Collected data:
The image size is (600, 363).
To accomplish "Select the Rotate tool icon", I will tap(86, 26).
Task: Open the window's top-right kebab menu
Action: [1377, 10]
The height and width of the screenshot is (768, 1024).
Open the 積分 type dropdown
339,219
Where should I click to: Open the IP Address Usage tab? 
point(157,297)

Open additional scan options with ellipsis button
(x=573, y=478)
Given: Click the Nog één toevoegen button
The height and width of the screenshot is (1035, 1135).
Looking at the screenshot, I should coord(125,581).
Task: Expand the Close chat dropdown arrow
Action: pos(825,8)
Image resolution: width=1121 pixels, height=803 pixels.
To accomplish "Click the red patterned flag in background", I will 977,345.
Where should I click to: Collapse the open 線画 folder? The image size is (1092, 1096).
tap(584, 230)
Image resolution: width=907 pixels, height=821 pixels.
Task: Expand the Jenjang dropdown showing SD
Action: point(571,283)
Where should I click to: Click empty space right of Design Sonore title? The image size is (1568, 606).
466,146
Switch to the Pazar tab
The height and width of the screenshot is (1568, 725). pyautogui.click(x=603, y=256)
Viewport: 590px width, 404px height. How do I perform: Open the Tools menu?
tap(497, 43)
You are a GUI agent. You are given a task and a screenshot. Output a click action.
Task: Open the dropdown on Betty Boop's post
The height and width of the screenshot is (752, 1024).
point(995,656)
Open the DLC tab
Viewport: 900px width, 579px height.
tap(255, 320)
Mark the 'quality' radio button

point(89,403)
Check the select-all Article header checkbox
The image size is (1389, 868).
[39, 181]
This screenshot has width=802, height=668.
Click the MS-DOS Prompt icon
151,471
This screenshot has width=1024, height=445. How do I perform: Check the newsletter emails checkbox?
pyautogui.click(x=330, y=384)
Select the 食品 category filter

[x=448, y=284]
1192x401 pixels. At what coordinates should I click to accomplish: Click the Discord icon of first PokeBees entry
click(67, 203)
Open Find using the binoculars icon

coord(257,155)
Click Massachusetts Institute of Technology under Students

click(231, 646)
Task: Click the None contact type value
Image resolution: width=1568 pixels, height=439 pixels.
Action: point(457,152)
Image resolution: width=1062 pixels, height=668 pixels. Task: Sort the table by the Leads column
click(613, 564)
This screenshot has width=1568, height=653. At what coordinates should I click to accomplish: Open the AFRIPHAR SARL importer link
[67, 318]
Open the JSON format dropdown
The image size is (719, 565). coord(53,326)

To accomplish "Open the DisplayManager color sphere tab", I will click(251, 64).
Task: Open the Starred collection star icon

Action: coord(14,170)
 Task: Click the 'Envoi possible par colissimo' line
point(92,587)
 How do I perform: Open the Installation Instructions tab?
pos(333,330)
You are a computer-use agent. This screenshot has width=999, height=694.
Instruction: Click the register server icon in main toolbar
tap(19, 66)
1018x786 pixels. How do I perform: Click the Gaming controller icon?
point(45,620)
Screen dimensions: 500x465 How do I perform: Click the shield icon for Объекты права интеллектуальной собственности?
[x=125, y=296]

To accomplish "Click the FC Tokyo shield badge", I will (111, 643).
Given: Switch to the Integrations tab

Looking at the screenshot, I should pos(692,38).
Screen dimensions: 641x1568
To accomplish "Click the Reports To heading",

> **Your task**
Only the lines from the one containing "Image resolution: width=1062" through the end of the records above belong in the answer, each exactly as written.

> **Exercise result**
Image resolution: width=1062 pixels, height=668 pixels. Task: Sort the table by the Leads column
click(613, 564)
This screenshot has width=1568, height=653. At what coordinates should I click to accomplish: Open the AFRIPHAR SARL importer link
[67, 318]
Open the JSON format dropdown
The image size is (719, 565). coord(53,326)

To accomplish "Open the DisplayManager color sphere tab", I will click(251, 64).
Task: Open the Starred collection star icon

Action: coord(14,170)
 Task: Click the 'Envoi possible par colissimo' line
point(92,587)
 How do I perform: Open the Installation Instructions tab?
pos(333,330)
You are a computer-use agent. This screenshot has width=999, height=694.
Instruction: Click the register server icon in main toolbar
tap(19, 66)
1018x786 pixels. How do I perform: Click the Gaming controller icon?
point(45,620)
Screen dimensions: 500x465 How do I perform: Click the shield icon for Объекты права интеллектуальной собственности?
[x=125, y=296]

To accomplish "Click the FC Tokyo shield badge", I will (111, 643).
Given: Switch to the Integrations tab

Looking at the screenshot, I should pos(692,38).
Screen dimensions: 641x1568
To accomplish "Click the Reports To heading",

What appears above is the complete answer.